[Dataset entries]
= = =

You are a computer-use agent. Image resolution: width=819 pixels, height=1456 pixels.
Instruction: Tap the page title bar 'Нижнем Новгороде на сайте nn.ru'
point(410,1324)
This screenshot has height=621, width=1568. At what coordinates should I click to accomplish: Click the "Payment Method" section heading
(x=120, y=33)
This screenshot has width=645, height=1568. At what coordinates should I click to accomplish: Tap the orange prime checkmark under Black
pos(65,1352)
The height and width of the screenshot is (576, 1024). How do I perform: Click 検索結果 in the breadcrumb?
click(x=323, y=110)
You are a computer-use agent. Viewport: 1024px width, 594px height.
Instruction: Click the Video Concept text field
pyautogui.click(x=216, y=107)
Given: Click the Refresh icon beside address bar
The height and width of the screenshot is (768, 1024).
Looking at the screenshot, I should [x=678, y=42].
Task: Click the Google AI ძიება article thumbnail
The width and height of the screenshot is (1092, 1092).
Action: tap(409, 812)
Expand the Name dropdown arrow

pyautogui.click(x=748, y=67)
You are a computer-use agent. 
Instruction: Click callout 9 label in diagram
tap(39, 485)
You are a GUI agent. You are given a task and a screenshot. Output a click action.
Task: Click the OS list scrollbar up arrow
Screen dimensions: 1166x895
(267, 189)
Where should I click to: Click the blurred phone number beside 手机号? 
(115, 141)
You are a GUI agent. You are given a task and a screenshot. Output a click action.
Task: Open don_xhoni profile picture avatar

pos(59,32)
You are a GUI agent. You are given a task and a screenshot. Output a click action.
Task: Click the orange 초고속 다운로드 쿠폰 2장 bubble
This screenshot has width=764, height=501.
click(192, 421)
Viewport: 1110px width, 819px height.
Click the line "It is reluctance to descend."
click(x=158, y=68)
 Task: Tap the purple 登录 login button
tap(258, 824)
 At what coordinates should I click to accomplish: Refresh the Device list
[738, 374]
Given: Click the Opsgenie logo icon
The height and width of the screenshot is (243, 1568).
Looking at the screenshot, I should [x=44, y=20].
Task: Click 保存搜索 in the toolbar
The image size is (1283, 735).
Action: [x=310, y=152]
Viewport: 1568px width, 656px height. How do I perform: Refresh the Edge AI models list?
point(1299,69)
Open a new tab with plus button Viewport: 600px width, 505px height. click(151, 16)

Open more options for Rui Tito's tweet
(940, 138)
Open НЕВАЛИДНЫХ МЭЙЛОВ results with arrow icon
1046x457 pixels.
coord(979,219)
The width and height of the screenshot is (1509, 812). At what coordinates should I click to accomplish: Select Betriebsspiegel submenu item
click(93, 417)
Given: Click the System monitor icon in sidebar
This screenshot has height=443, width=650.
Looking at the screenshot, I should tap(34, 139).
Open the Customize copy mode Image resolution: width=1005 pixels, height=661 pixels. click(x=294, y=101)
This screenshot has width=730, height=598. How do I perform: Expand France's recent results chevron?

= = =

» Exercise directions
Without changing a word, write out each entry again.

» Exercise output
You are a computer-use agent. Image resolution: width=819 pixels, height=1456 pixels.
Instruction: Tap the page title bar 'Нижнем Новгороде на сайте nn.ru'
point(410,1324)
This screenshot has height=621, width=1568. At what coordinates should I click to accomplish: Click the "Payment Method" section heading
(x=120, y=33)
This screenshot has width=645, height=1568. At what coordinates should I click to accomplish: Tap the orange prime checkmark under Black
pos(65,1352)
The height and width of the screenshot is (576, 1024). How do I perform: Click 検索結果 in the breadcrumb?
click(x=323, y=110)
You are a computer-use agent. Viewport: 1024px width, 594px height.
Instruction: Click the Video Concept text field
pyautogui.click(x=216, y=107)
Given: Click the Refresh icon beside address bar
The height and width of the screenshot is (768, 1024).
Looking at the screenshot, I should [x=678, y=42].
Task: Click the Google AI ძიება article thumbnail
The width and height of the screenshot is (1092, 1092).
Action: tap(409, 812)
Expand the Name dropdown arrow

pyautogui.click(x=748, y=67)
You are a computer-use agent. 
Instruction: Click callout 9 label in diagram
tap(39, 485)
You are a GUI agent. You are given a task and a screenshot. Output a click action.
Task: Click the OS list scrollbar up arrow
Screen dimensions: 1166x895
(267, 189)
Where should I click to: Click the blurred phone number beside 手机号? 
(115, 141)
You are a GUI agent. You are given a task and a screenshot. Output a click action.
Task: Open don_xhoni profile picture avatar

pos(59,32)
You are a GUI agent. You are given a task and a screenshot. Output a click action.
Task: Click the orange 초고속 다운로드 쿠폰 2장 bubble
This screenshot has width=764, height=501.
click(192, 421)
Viewport: 1110px width, 819px height.
Click the line "It is reluctance to descend."
click(x=158, y=68)
 Task: Tap the purple 登录 login button
tap(258, 824)
 At what coordinates should I click to accomplish: Refresh the Device list
[738, 374]
Given: Click the Opsgenie logo icon
The height and width of the screenshot is (243, 1568).
Looking at the screenshot, I should [x=44, y=20].
Task: Click 保存搜索 in the toolbar
The image size is (1283, 735).
Action: [x=310, y=152]
Viewport: 1568px width, 656px height. How do I perform: Refresh the Edge AI models list?
point(1299,69)
Open a new tab with plus button Viewport: 600px width, 505px height. click(151, 16)

Open more options for Rui Tito's tweet
(940, 138)
Open НЕВАЛИДНЫХ МЭЙЛОВ results with arrow icon
1046x457 pixels.
coord(979,219)
The width and height of the screenshot is (1509, 812). At what coordinates should I click to accomplish: Select Betriebsspiegel submenu item
click(93, 417)
Given: Click the System monitor icon in sidebar
This screenshot has height=443, width=650.
Looking at the screenshot, I should tap(34, 139).
Open the Customize copy mode Image resolution: width=1005 pixels, height=661 pixels. click(x=294, y=101)
This screenshot has width=730, height=598. How do I perform: Expand France's recent results chevron?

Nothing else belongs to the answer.